1 CNRS-AIST JRL (Joint Robotics Laboratory), Japan
This paper has been accepted for the 2026 IEEE/SICE International Symposium on System Integration (SII 2026).

The proposed scheme extends to both locomotion and locomanipulation with a humanoid robot.

Abstract

Deep Reinforcement Learning (RL) is now commonly used for controlling legged robots. Several recent studies have demonstrated impressive results in solving increasingly complex robotic tasks such as navigation in unstructured environments or loco-manipulation. However, this complexity often comes with intricate learning setups requiring tedious reward shaping and features to help convergence.

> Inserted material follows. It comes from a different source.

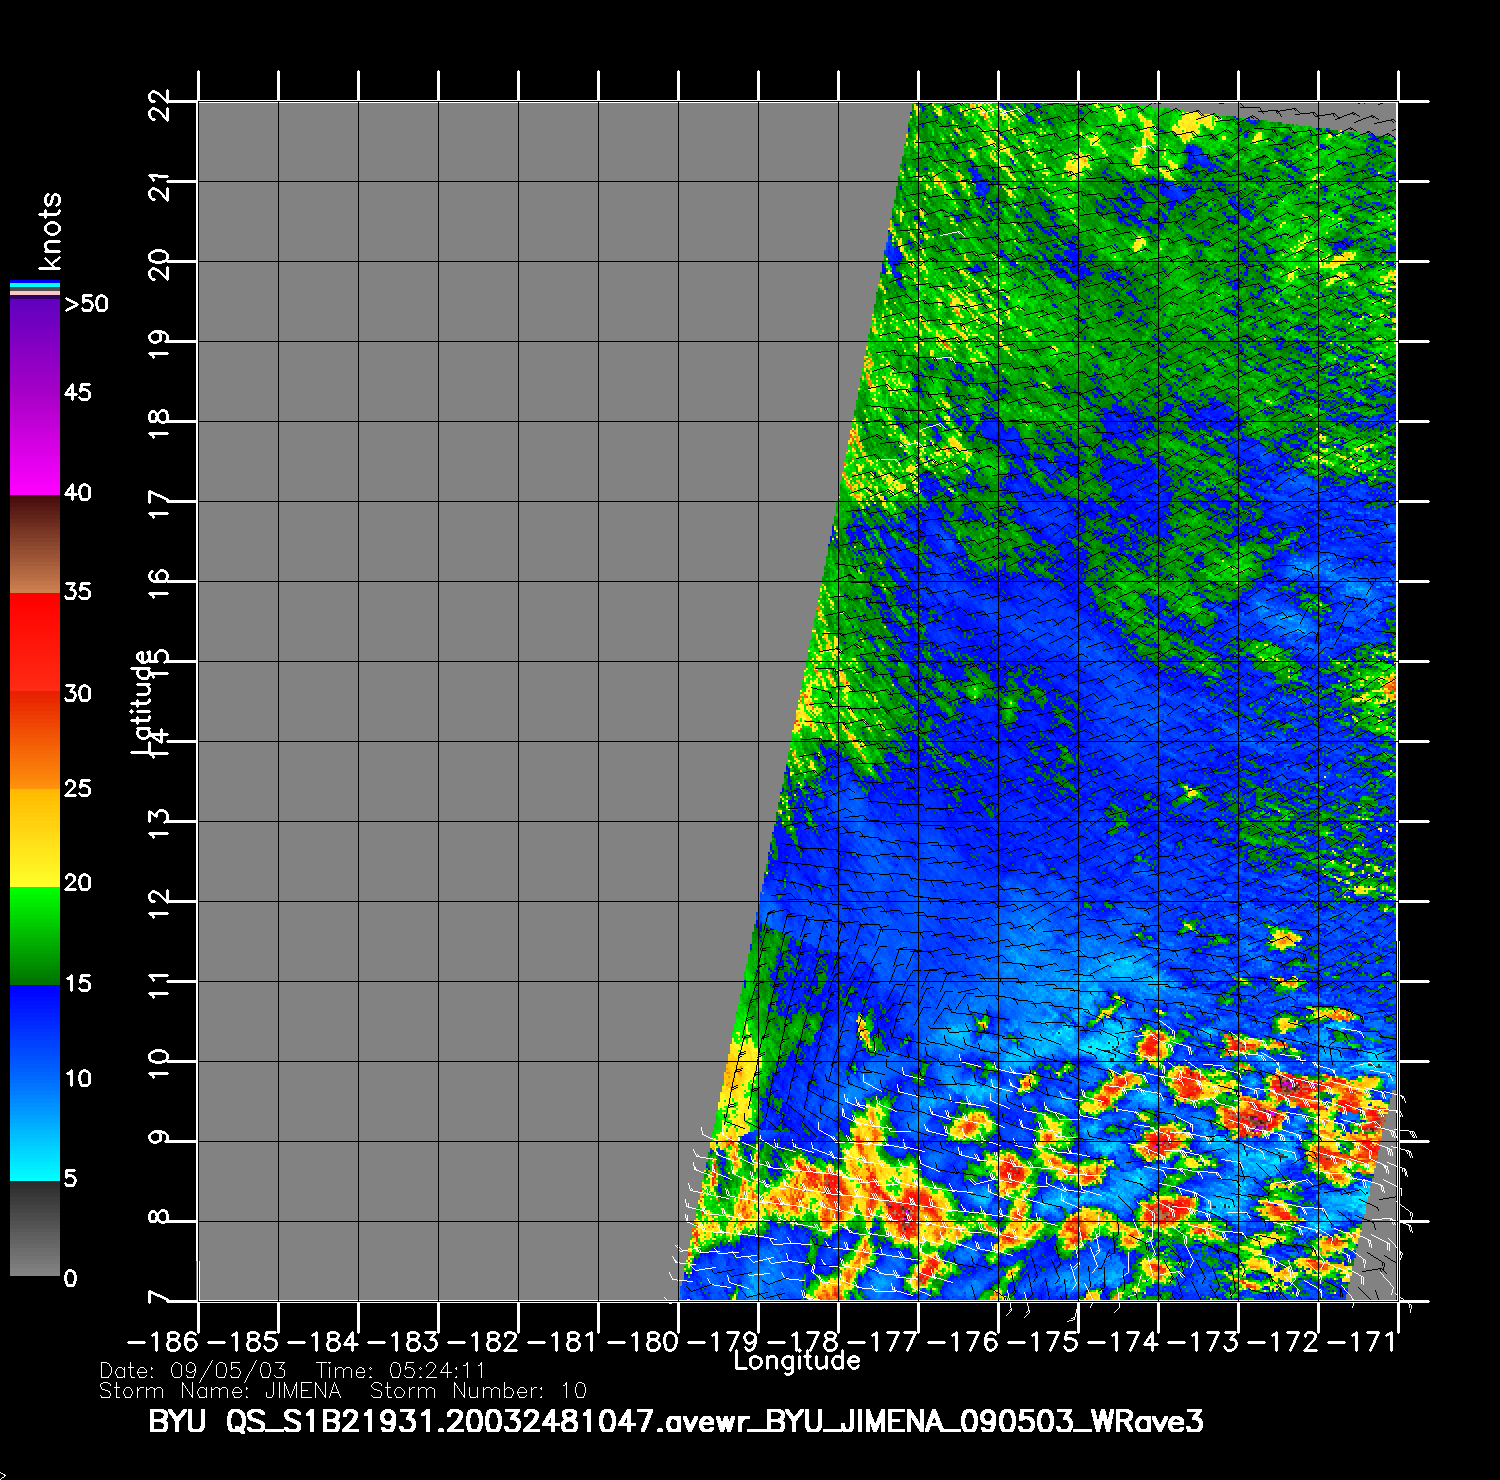Click the "Storm Name: JIMENA" text
Viewport: 1500px width, 1480px height.
220,1391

In this work, we tackle these issues and achieve loco-manipulation with a humanoid robot using a RL algorithm that enforces constraints through stochastic terminations during policy learning. We keep the number of rewards low by reformulating them as constraints when they can be intuitively expressed that way. Moreover, we study the relevance of various learning features encountered in the literature and show that providing observations without noise or privileged information to the critic are two straightforward ways to boost locomotion performances on rough terrains. We also demonstrate that the proposed minimalist architecture is not limited to pure locomotion but extends to a loco-manipulation task involving upper limbs.

Training for blind locomotion on rough terrain

We leverage Constraints as Terminations to perform a velocity tracking task on rough terrain while satisfying safety and style constraints. Observations include the measured positions and velocities of the 10 lower joints of the robot (5 per leg), the previous action, the waist angular velocity, the gravity vector projected in waist frame, central phases for each leg defined as cosine and sine pairs, and the linear and angular velocity command that the robot must track. Central phases are used to guide leg motion toward a desired gait pattern. The action space consists of the desired joint position offsets with respect to a default joint configuration. The resulting target position is then converted into torques through a low level proportional-derivative controller. We train policies with a curriculum on the terrain difficulty using Isaac Gym.

Training for loco-manipulation

We extend our RL scheme to humanoid loco-manipulation for transporting a package in simulation. Most of the constraints from the blind locomotion are kept and the velocity commands is replaced by observations about the box and the target location.

For simplicity, the robot starts in a position for which the package is placed between its hands. This eases the pick-up procedure compared to more extensive works where the robot has to get into position first.

The goal is to release the package atop another 90 cm pillar placed randomly in a half circle behind the robot with a radius of 1.5 m.

Transport over longer distances

The package transport can be seamlessly extended to longer distances even if training was only done for a short one. To do so, we scale down the goal distance in the observations to go back to the training situation. The robot can handle push disturbances even when transporting the box, as seen on the right video in the middle of the trajectory.

Going further, we can also achieve long distance navigation, including turns during transport, by regularly modifying the goal position to guide the robot along a path.

Changing the size of the package

The robot can consistently transport smaller packages as well, here with a 15 centimeters box instead of the default 25 centimeters one. However, although it can transport them, the robot struggles to properly release bigger packages at the goal location as it does not open the arms wide enough.